**Exercise instructions:**
Report every line of the material below that contains the string "fonds". Case counts.

## BEGIN Supplied records

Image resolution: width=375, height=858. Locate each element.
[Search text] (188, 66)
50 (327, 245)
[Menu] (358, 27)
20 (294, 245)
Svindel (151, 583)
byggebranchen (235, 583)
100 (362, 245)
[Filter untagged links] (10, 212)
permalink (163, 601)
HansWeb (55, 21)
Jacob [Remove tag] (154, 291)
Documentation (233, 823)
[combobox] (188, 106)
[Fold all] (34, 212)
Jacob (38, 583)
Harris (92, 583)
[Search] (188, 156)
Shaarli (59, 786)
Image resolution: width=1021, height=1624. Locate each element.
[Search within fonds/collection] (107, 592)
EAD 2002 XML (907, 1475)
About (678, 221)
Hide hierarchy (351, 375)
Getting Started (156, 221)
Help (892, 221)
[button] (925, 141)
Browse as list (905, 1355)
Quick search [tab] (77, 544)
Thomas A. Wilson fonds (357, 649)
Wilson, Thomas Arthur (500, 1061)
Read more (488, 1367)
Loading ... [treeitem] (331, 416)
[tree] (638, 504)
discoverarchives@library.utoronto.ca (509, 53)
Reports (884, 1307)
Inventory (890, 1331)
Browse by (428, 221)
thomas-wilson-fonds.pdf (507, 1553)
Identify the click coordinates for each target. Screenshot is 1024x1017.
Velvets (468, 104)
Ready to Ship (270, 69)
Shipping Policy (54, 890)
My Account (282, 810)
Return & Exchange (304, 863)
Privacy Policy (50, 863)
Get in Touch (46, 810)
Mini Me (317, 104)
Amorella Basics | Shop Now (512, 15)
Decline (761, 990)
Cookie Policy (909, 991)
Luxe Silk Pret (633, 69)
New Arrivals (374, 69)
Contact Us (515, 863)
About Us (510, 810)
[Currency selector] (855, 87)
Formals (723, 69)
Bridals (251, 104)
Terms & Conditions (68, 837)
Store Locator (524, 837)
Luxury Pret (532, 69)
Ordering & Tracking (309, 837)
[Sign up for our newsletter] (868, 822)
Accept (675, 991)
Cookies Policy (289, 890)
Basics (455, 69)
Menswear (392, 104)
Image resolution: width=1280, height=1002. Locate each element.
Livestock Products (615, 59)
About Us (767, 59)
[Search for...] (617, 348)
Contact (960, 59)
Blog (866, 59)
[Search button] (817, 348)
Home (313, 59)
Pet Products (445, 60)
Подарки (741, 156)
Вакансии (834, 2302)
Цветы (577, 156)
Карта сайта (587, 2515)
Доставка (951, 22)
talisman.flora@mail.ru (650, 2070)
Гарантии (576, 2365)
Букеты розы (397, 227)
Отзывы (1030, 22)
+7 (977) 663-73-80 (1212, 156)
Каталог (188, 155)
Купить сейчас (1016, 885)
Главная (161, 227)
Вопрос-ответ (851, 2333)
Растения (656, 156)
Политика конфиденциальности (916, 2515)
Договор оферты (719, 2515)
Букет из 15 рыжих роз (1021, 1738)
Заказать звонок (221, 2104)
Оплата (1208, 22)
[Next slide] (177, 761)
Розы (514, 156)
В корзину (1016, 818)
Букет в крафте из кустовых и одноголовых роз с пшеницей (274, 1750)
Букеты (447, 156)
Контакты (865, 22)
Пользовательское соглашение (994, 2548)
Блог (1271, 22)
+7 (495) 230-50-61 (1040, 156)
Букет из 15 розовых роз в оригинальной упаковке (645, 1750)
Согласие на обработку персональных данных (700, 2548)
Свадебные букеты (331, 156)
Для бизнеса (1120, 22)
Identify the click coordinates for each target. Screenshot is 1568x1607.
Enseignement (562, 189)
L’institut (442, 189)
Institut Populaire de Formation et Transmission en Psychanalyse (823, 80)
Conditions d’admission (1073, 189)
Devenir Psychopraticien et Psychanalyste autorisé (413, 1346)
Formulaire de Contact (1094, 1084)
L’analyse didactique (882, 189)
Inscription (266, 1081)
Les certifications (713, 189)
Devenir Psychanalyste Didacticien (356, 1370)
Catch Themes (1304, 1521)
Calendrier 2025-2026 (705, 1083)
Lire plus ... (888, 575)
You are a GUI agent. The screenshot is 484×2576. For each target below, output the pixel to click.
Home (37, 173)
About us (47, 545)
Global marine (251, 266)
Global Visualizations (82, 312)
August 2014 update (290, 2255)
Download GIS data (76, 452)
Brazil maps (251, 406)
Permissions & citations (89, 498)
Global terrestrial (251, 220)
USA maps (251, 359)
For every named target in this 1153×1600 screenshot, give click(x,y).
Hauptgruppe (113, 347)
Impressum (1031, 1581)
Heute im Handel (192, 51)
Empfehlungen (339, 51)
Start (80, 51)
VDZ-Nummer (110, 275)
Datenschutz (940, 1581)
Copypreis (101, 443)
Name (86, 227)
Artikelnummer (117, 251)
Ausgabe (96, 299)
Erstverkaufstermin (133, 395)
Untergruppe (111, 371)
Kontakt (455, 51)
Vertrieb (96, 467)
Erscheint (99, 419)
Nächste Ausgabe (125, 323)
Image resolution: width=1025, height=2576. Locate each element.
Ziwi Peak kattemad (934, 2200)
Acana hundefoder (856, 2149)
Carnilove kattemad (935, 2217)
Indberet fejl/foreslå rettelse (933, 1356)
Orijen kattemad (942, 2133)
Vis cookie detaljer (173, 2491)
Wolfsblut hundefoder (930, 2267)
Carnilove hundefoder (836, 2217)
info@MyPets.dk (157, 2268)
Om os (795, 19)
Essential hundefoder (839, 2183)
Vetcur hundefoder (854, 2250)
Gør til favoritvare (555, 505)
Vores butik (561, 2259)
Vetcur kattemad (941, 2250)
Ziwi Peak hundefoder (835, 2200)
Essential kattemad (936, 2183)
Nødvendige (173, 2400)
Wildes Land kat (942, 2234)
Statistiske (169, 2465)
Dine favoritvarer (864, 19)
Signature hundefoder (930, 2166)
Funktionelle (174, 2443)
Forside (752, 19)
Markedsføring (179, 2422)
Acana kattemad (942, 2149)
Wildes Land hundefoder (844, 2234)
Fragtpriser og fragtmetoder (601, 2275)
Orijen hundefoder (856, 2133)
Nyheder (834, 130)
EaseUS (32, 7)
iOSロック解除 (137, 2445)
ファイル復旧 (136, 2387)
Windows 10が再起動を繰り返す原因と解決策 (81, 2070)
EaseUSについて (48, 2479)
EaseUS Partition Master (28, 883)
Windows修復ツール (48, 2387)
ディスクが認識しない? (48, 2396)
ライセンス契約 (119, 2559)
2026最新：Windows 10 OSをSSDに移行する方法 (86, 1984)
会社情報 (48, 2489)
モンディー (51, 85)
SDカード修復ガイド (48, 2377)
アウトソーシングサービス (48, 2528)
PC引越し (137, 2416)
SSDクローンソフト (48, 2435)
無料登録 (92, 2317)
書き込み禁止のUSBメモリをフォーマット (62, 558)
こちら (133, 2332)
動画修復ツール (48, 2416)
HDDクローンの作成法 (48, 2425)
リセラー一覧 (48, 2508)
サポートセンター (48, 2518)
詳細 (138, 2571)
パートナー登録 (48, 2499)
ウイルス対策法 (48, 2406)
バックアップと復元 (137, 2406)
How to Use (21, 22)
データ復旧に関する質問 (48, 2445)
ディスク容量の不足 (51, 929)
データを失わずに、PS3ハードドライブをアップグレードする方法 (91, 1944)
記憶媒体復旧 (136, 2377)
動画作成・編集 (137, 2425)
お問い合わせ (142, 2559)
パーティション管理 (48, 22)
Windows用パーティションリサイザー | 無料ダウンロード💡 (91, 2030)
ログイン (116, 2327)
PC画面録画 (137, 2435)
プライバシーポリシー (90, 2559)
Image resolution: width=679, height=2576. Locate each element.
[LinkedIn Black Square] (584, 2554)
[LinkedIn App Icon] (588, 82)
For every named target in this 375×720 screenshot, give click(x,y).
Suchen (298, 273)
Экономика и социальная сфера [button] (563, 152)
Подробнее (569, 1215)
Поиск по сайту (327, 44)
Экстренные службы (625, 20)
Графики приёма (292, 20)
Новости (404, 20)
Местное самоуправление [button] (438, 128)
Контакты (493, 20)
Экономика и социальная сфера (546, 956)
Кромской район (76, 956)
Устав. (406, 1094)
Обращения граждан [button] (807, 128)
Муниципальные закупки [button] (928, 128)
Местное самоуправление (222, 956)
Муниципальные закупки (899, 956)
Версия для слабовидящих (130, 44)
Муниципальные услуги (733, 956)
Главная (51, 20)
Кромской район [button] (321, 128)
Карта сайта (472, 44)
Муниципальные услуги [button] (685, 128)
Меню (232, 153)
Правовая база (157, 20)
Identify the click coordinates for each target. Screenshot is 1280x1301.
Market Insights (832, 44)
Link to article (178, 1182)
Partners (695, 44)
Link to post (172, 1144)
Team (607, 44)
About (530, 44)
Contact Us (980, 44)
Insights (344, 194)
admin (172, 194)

## END Supplied records

**Written answer:**
[Search within fonds/collection] (107, 592)
Thomas A. Wilson fonds (357, 649)
thomas-wilson-fonds.pdf (507, 1553)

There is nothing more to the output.